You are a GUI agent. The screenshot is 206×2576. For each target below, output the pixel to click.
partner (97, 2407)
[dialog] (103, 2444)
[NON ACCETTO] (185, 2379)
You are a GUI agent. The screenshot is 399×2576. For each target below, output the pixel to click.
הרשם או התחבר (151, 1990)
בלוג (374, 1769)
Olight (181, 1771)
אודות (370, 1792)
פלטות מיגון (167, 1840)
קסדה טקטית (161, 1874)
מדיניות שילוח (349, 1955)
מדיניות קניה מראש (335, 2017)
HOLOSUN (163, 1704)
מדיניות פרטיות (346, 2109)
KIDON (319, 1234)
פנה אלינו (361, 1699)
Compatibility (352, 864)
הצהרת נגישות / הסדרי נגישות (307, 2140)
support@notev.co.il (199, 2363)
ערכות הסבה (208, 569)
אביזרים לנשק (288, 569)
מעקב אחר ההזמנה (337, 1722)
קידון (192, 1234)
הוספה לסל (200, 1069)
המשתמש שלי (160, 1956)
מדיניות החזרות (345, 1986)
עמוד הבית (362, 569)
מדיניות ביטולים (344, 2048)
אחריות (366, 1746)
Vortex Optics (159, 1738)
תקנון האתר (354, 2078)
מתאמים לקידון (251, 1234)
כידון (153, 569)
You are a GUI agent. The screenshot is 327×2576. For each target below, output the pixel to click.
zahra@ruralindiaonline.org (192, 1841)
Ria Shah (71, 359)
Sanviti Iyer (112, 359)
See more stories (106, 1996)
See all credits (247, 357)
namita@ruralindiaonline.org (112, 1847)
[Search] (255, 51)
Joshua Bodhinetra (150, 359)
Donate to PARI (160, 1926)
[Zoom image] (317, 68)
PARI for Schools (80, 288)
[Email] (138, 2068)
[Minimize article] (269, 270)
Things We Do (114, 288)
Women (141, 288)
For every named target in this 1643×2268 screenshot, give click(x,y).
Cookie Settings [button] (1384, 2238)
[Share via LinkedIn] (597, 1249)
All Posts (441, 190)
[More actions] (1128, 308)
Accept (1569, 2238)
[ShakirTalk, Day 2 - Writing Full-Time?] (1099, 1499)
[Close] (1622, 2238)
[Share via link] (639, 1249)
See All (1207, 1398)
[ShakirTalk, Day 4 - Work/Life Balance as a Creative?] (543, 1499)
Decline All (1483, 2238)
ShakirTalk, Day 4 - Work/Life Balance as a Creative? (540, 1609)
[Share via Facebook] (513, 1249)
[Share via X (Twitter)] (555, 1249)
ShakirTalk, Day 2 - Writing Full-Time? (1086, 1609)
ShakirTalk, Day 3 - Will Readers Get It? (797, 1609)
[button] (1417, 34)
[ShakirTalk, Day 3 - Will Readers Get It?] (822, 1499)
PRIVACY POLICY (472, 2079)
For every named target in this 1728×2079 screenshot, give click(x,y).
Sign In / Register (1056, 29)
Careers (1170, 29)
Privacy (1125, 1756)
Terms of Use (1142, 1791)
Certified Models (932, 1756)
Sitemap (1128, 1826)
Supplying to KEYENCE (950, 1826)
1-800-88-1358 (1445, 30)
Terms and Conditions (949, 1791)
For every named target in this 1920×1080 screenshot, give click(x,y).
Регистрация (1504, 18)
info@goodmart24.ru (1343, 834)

= Exercise =
The required answer is each line of the data in which the word "give" appears.

= Output of the exercise =
For every named target in this 1643×2268 screenshot, give click(x,y).
For every named target in this 1728×2079 screenshot, give click(x,y).
For every named target in this 1920×1080 screenshot, give click(x,y).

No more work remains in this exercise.